Time and Space Complexity

  • Brute-force approach:
    • Could involve simulating movement and marking visited cells, leading to O(mn) time and O(mn) space.
  • Optimized approach (as above):
    • Time complexity: O(mn), since every element is visited and added to the output exactly once.
    • Space complexity: O(mn), for storing the diagonals and the output array.
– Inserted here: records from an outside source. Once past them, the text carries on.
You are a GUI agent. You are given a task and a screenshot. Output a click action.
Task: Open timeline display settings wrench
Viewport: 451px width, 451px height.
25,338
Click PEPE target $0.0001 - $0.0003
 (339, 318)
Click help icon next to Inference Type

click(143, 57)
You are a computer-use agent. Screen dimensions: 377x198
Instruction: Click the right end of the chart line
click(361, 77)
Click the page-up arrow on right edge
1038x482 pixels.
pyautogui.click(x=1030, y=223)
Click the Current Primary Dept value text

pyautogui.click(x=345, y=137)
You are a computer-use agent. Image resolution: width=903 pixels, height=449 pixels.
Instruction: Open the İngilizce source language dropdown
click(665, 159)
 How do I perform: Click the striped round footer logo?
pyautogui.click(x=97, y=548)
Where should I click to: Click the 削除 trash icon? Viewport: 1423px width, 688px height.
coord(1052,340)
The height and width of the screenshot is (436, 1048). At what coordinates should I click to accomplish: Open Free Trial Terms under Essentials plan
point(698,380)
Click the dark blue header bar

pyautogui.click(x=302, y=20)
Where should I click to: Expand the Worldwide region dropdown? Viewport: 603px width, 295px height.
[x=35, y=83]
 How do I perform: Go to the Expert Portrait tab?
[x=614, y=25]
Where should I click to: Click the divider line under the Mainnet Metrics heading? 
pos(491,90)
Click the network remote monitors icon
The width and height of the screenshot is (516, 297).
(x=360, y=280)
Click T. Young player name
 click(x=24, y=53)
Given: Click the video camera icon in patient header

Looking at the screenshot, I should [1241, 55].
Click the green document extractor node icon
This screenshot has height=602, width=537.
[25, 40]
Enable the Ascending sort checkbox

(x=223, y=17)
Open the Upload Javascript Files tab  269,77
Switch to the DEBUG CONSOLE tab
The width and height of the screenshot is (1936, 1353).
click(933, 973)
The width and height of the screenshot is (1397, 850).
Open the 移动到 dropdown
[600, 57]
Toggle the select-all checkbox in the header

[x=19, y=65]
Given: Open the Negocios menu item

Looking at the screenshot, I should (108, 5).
The solution is efficient and scales linearly with the size of the matrix.

Summary

The key insight for this problem is that elements on the same diagonal share the same sum of their indices. By grouping elements by this sum and reversing every other group, we can efficiently produce the required zigzag diagonal traversal. This approach is both simple and robust, avoiding complex direction simulation and ensuring every element is visited exactly once.

The result is an elegant, efficient, and easy-to-understand solution that leverages the properties of matrix indices.